Do all cuts have to be unkind?

The issue of employment is a big one nowadays, with the U.S. jobless rate just under 10%. For small business workers and owners, it is a daily concern. Small businesses cut 12,000 Americans from their rolls in March, according to the ADP Small Business Report.

Yet, while bosses often struggle over cutting staff, particularly for economic reasons like the current recession, eliminating some staff may actually be a long-term good for a business – provided the cuts are done right.

“This can lead to better balance and more judicious spending in other parts of the business, said Harvard Business School’s Nancy Koehne, an entrepreneurial historian. And, she added, it forces the question: “'How can I use the people I have more productively and harness their productivity to the core mission of the company?'”

For one thing, layoffs can cull the heard of poor performers. Carrie Davenport, principal of Carmel, Ind., recruiting firm Century Personnel, was forced into cutting staff because of the recession, and she decided to target those who weren’t pulling their weight. She said she was going along hoping that marginal employees would blossom and grow into major producers. 

“No hardworking producer likes to be around slackers,” she said.

Davenport described her now-20-person staff as “the perfect number” for where the economy is right now. She’ll wait for six months of consistent sales before growing staff.

She now also knows she’ll keep new hires on a shorter leash, memorializing performance expectations in writing and establishing shorter timeframes between reviews.

Often, job cuts can lead to a much needed re-evaluation of not just the employees, but the whole business.

“As an owner I may not have been paying enough attention,” said Jim Tormey, a principal of JesseJames Creative, a marketing-communications company in New York City. “The business was chugging along; things were going okay, but there was fat in the budget and we were not working as efficiently as possible.”

So, he cut an eight-person office down to five. Now a streamlined staff makes operations more efficient. Employees do less babysitting for inexperienced coworkers. People can zero in on what they do well, Tormey said.

Workforce reduction has to be done the right way, though. Just slashing and burning staff can leave the surviving employees exhaustively stretched. This can be made even worse when, as Joel Shulman, associate professor of entrepreneurship at Babson College, noted, in some business environments employees live with the underlying fear that they can easily be replaced.

Small business owners can control how they lay off staff. David Neumark, professor of economics at the University of California at Irvine, said that retaining people part-time can offset the over-distribution of workload as well as acquisition cost should a company have to rehire.
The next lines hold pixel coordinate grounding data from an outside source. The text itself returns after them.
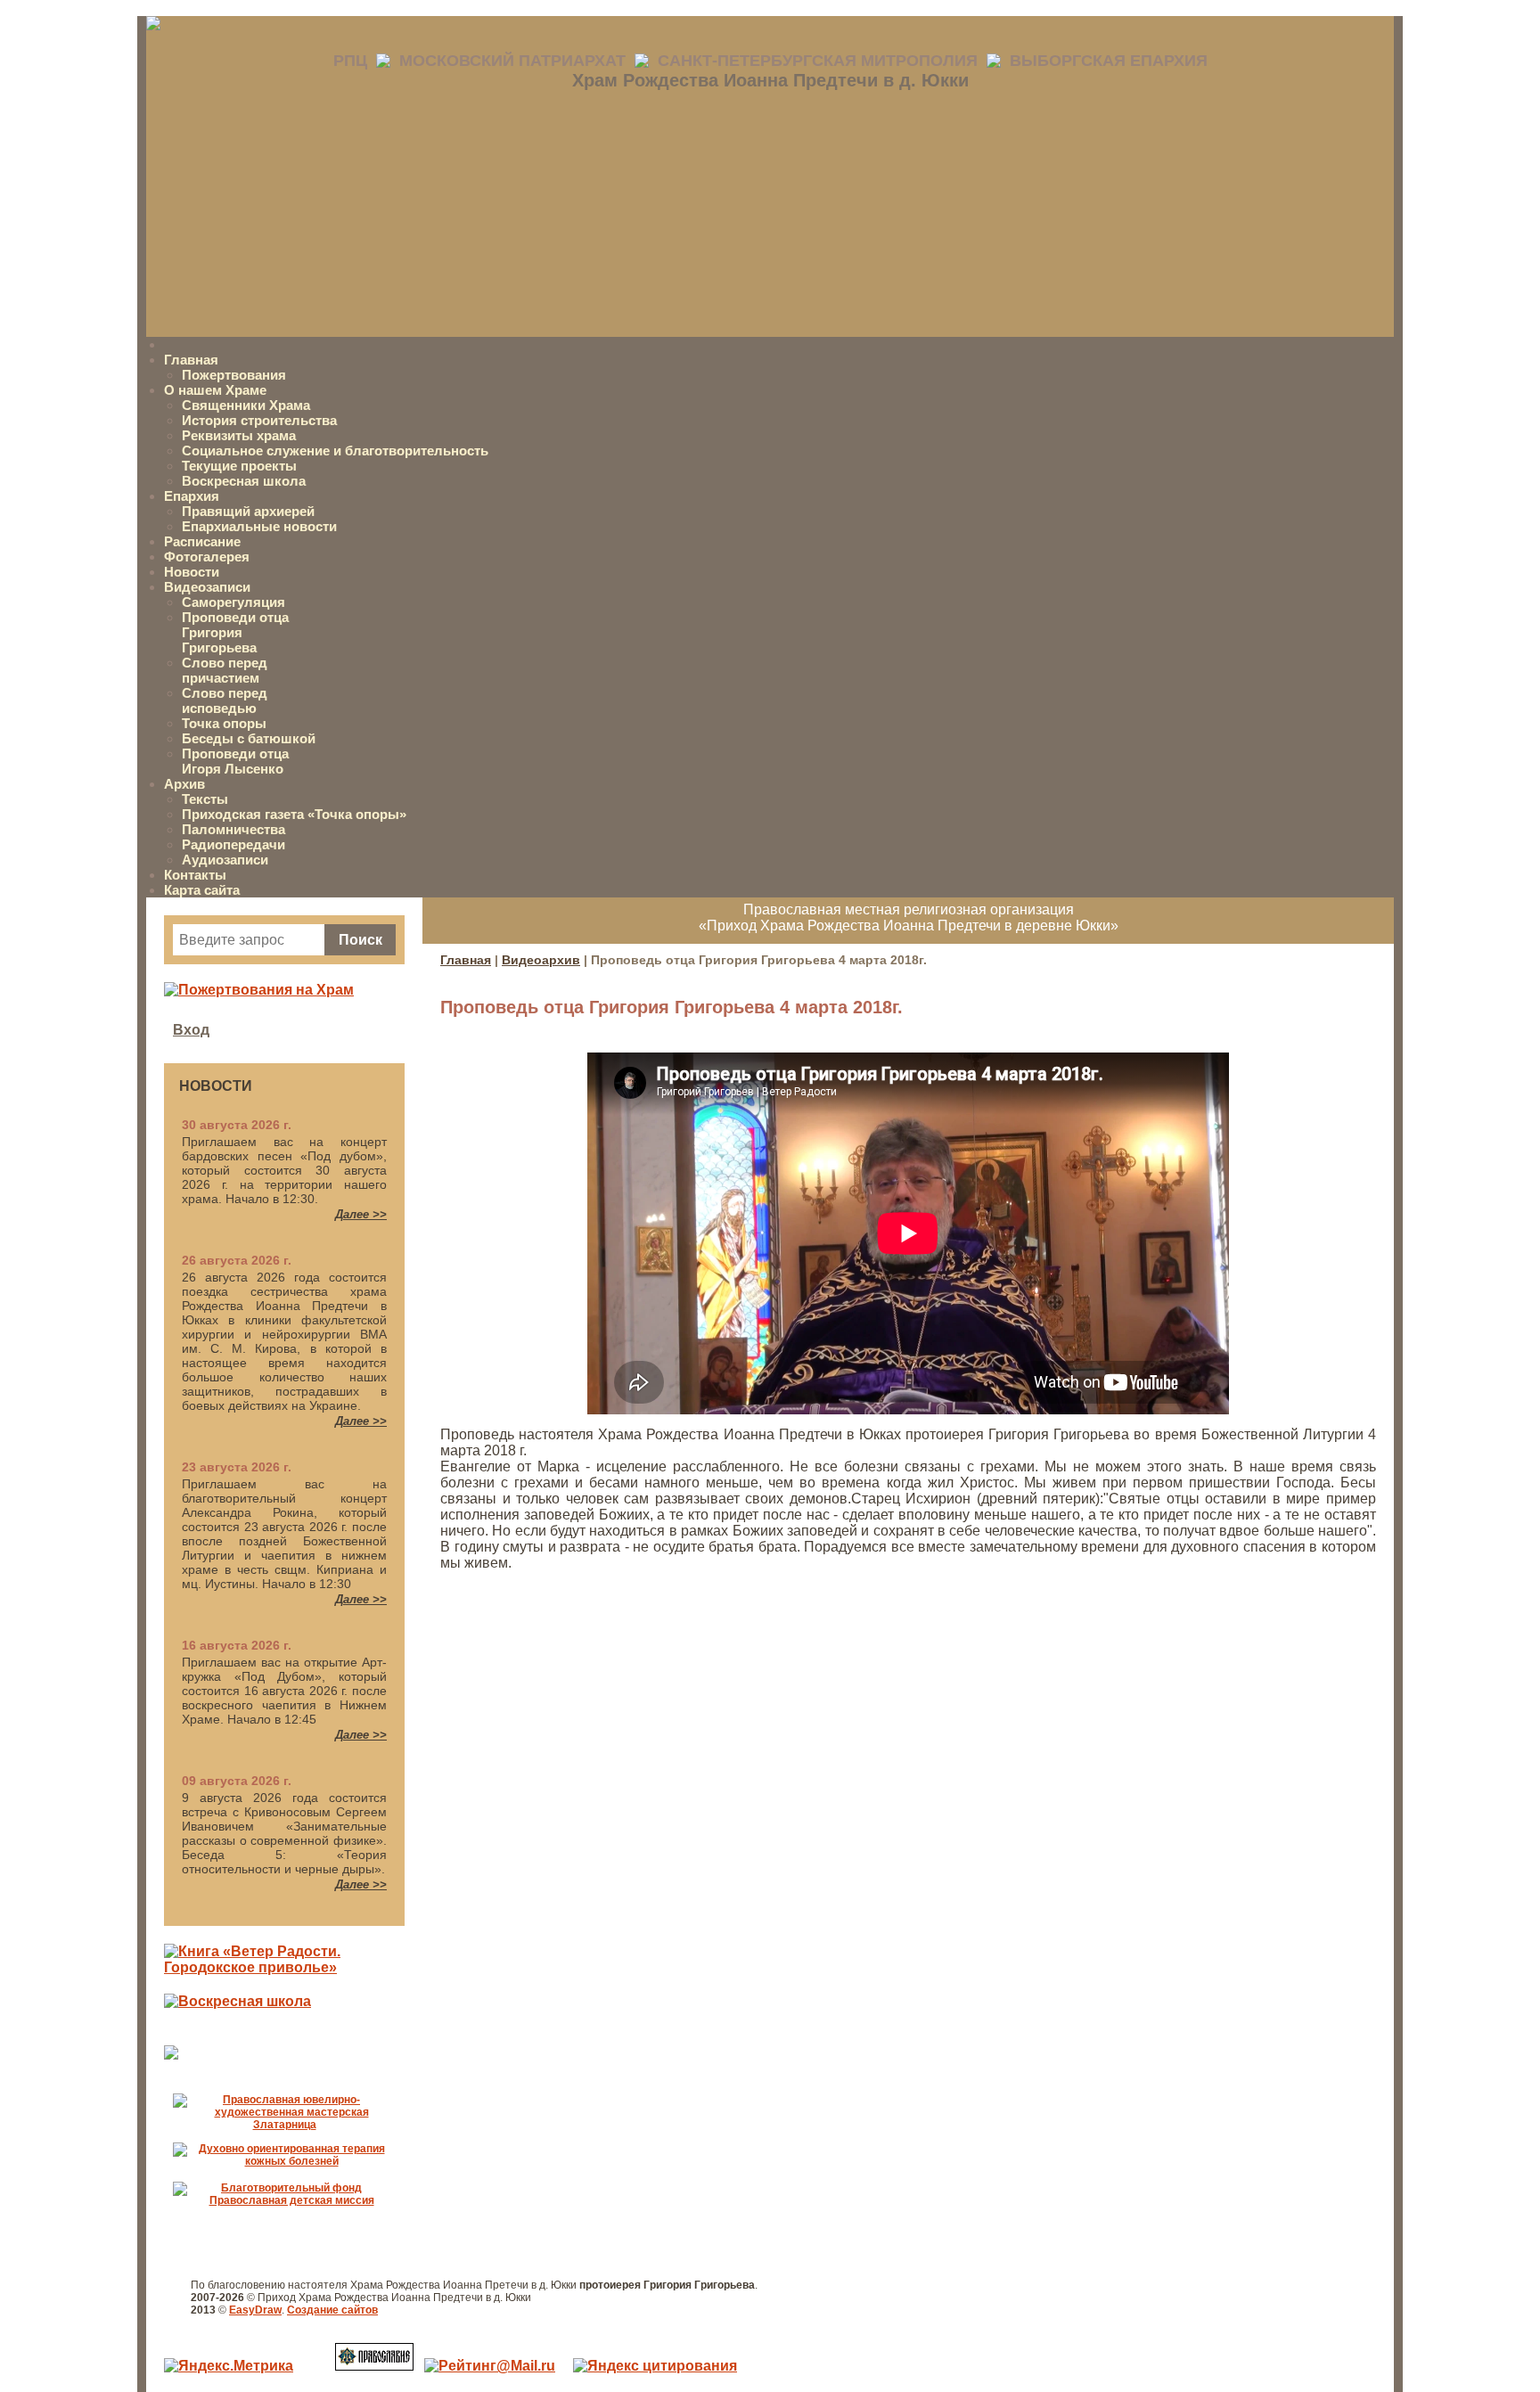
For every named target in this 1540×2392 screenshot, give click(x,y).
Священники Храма (246, 405)
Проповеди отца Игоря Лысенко (235, 761)
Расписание (202, 541)
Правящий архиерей (248, 511)
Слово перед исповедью (224, 700)
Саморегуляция (233, 602)
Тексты (205, 799)
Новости (191, 571)
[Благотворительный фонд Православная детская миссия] (284, 2200)
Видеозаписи (207, 586)
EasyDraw (255, 2310)
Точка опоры (224, 723)
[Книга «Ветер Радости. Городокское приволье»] (284, 1967)
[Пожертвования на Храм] (259, 989)
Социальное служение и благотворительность (335, 450)
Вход (191, 1029)
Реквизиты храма (239, 435)
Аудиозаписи (225, 859)
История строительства (259, 420)
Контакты (195, 874)
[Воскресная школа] (237, 2001)
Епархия (191, 496)
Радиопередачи (233, 844)
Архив (184, 783)
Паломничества (233, 829)
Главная (191, 359)
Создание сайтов (332, 2310)
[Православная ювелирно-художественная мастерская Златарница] (284, 2124)
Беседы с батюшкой (248, 738)
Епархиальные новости (259, 526)
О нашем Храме (215, 389)
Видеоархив (541, 960)
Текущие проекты (239, 465)
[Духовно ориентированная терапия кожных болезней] (284, 2161)
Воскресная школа (244, 480)
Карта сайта (202, 889)
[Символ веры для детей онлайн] (171, 2054)
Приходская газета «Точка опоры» (294, 814)
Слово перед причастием (224, 670)
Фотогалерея (207, 556)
For example, JesseJames’s Tormey reduced the full-time hours of one additional employee to an as-needed, first-option project basis. Tormey said that he’ll take care when hiring and address problems quickly. One concern: It’s tougher than he expected to find good people.

But he heralded the fact that because of layoffs “the whole organization gets smarter.” With revitalized direction, his team has now revamped its request for proposal process, a labor-intense task but with a result “absolutely worth it.”

Of course, the biggest pitfall is cutting too much – or in the wrong places. For example, there’s often pressure to lay off employees in sales and marketing. Harvard’s Koehne said this can help the bottom line in the initial quarter, but take several quarters to turn around. According to Koehne, customer metrics show that business owners can see a drop in customer retention and acquisition in about six to 12 weeks. “That’s an expensive calculation,” Koehne said—and one most obviously felt in small businesses.

But Babson’s Shulman is more sanguine. He said that service providers, in particular, have an advantage in that they can continue with modest funds and a modest disruption to their sales cycles. And, Shulman said that in a down market there is always good talent available for full-time, part-time, freelance or consulting work – so you can actually add better talent amid a cycle of layoffs.